Crane paper 410M gives method for finding equivalent length of pipe fittings for fully turbulent flow based on friction factors for fully turbulent flow as given in Appendix A-26. The Crane method however does not give an idea about how to calculate excess head loss or resistance coefficient K when dealing with laminar flow (extremely low Reynolds number such as N_{Re} < 100). Examples of such flow could be pumping wet crude in large diameter pipelines with extremely high viscosities of the order of hundreds of centipoise.

The 2-K method proposed by 'Hooper' is supposed to be a panacea for all flow regimes and accurately predicts the 'K' factors for all flow regimes. I have made a spreadsheet using the 2-K method for 'K' factor calculation and the results are startling to say the least at extremely low reynolds number with very high 'K' values at low Reynolds number. Also note that at very high Reynolds number beyond a certain value there is practically no change in the 'K' value with increasing Reynolds number as calculated by the 2-K method.

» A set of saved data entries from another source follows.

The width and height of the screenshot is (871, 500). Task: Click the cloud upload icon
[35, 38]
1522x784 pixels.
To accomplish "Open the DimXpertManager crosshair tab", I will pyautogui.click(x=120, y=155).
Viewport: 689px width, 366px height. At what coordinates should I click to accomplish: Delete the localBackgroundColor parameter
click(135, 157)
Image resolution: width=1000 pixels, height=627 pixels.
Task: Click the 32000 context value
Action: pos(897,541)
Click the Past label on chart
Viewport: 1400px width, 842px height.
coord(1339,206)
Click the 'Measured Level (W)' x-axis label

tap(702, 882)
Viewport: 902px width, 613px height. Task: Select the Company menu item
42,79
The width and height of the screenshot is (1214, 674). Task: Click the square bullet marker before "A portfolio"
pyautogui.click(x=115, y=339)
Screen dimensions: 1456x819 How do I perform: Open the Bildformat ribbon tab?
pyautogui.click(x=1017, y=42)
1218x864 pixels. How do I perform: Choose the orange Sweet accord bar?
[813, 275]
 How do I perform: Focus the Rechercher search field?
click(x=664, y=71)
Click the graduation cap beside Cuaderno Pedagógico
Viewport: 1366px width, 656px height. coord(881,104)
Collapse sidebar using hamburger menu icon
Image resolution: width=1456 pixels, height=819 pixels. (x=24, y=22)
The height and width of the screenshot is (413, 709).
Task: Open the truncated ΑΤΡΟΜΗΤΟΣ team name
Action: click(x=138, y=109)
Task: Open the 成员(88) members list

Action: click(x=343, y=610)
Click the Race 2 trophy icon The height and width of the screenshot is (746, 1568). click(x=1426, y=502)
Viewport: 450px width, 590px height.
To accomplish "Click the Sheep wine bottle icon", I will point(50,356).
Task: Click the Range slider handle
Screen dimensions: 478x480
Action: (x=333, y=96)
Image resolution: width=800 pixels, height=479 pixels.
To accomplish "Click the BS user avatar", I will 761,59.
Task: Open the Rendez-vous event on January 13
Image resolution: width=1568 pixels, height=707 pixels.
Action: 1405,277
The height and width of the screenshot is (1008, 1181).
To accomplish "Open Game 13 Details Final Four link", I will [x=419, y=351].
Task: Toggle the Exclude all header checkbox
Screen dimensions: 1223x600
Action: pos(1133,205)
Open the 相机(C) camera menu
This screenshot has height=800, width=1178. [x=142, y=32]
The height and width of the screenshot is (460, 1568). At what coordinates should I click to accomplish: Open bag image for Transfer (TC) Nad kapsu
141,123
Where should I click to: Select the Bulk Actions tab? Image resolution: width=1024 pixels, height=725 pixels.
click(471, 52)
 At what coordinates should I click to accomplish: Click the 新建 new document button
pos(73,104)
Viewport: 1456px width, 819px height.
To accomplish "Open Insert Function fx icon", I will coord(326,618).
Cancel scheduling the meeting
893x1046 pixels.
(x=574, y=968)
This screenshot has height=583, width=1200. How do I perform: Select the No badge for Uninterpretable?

Two of our luminaries on 'Cheresources', Art Montemayor and Katmar (Harvey) had a very enlightening discussion on the merits of Crane 410 method for evaluating equivalent lengths at the following link:

I would like the readers to go through the attached spreadsheet and give their valuable comments on it. Special request is made to Art Montemayor and Katmar to critically review its content and give suggestions and comments for correction/improvement.

Hoping to get a lot of responses from the esteemed readers of the forum.

Ankur.

ankur2061 18 Aug 2009

Dear All,

Further to my post below, when calculating the equivalent length for 90 deg elbow (R/D = 1.5) for low and high N_{Re} based on the 2-K method the following observation was made.

NPS Sch Pipe ID N_{Re} f K Le

12", 40, 11.938", 100, 0.64, 8.2, 3.9m

12", 40, 11.938", 100,000, 0.013, 0.22, 5.1m

The emphasis here is on the point that equivalent length calculated by the 2-K method indicates that for low N_{Re} (laminar flow) the calculated equivalent length is lower as compared to that for high N_{Re} (turbulent flow).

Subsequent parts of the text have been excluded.